In 1967, Pritchard had what he called a “theosophical” awakening, which led him to develop an aesthetic he named “transrealism.” Drawing on apophatic theology, the I Ching, and Quaker mysticism, Pritchard defined transreality as “more ancient than time, for its essence is absence”; as “unceasing elliptical change” offering a “path into that which is without change.” Put more simply: “transrealism = O.” In The Matrix’s opening poem, “Wreath,” the “O” is at once funerary emblem and poet’s laurel. Elsewhere, it suggests the number zero, the letter O, Empedocles’s definition of God, poetic apostrophe, the chemical symbol for oxygen, and the void: a negative presence constitutive of being itself, a perpetual echo of an originary noise we can’t hear. Deploying elements of concrete and sound poetry, Pritchard treats poems as textual shapes, splitting individual words through unconventional spacing that functions something like electronic distortion in music. Poems like “Aswelay” and “Gyre’s Galax” repeat and alter common words and phrases, forcing an interrogation of their origins and meanings; Pritchard’s recordings of these poems enact a kind of precursor to hip-hop looping, while also paralleling the use of space in the work of free-jazz musicians like Bill Dixon (with whom Pritchard collaborated) or in the minimalism of Julius Eastman. Visually, Pritchard emphasizes paratextual features such as gutters and margins, turning the book’s pages into zones of punning drama, “forums of ruined will.” By the time the eye has managed to rearrange a single line into its constituent parts, the form of the whole has slipped away: a reading experience akin to what Fanny Howe calls “bewilderment”—the collapse of master narratives of conquest and power.

Interior of N.H. Pritchard’s The Matrix, 1970 (Primary Information, 2021).

At times suggesting nature poetry—“a montage / a collage / of bucolic silences”—these poems are caught between the transient and the fated, with brief moments of rest and fulfillment—rural landscapes, erotic reveries, visionary dawns—offset by alcoholic wandering, urban homelessness, funereal rites, “DOOOOOOOOOOOOOOOOOOOOOOOOOOOM.” A particularly grim and historically resonant visual pun sees the word “Passage” printed in the gutter between facing pages, literally down the middle of the book. Yet from the very experience of loss and dispossession—“ghosts / hovering . . . in words / from an unknown / tongue”—Pritchard’s “decomposed” poems begin to reach toward another light, to “return / in something other than urn.” The book’s closing section consists of textual “objects”—the letter A composed entirely of Zs; the word “rising” printed upside down and so “falling” down the page.

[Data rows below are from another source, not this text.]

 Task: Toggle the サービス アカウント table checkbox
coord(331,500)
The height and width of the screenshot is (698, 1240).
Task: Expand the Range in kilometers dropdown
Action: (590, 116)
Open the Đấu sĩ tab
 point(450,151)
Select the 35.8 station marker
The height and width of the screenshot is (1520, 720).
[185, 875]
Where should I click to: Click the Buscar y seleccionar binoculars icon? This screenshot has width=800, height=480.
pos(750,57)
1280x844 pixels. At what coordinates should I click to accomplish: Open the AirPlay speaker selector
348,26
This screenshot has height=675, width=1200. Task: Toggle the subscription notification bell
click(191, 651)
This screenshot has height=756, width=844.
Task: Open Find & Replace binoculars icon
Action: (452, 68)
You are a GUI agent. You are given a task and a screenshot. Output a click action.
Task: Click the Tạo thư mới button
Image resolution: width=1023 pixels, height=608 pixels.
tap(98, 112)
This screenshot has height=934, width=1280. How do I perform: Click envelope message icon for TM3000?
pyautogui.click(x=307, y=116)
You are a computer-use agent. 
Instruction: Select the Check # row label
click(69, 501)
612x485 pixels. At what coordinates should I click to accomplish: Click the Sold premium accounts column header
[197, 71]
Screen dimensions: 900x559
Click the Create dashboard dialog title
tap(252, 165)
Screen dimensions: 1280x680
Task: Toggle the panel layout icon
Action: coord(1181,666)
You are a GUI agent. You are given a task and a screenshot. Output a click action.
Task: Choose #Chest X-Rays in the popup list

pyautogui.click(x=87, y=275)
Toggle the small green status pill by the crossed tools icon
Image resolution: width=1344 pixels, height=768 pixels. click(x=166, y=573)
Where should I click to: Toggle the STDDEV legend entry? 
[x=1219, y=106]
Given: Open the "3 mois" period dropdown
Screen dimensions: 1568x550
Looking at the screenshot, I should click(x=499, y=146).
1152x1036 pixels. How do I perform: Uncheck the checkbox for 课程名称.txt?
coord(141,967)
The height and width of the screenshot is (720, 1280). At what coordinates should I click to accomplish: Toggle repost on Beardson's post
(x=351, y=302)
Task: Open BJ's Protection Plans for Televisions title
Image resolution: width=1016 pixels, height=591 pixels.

Its final poems repeat the words “LOVE” and “PEACE” in ecstatic capital letters, with the transrealist O returning as an open-ended completion that is, like the Ghanaian Sankofa, both beginning and retrieval.

Pritchard was probably the most experimental writer in any of the numerous scenes in which he participated. His work not only rewrites literary history but presents continuing problems for poetry and thought. In returning to these poems, we must be careful not to reform the forms Pritchard has so carefully deformed, nor to soften their revolutionary edges—all within them that escapes regulation, policing, and capture. At a recent concert, vocalist Elaine Mitchener performed a setting of Pritchard’s words in what sounded at times like an invented language somewhere between speech and song—yodel, whisper, call—the words “BLACK CLOUDBANK / FORMING / ELSE WHERE / IN THE SKY” surfacing as if in the process of formation, a horizon coming into view. On the front cover of The Matrix, Pritchard seems at once to gaze directly at and through the viewer, fixed on some indeterminate, distant point. If one shifts perspective, Pritchard’s work provides the base for a new conceptualization of language, the formation of a new Black elsewhere—“a l a n c e / to pier c e the p o s s i b le.”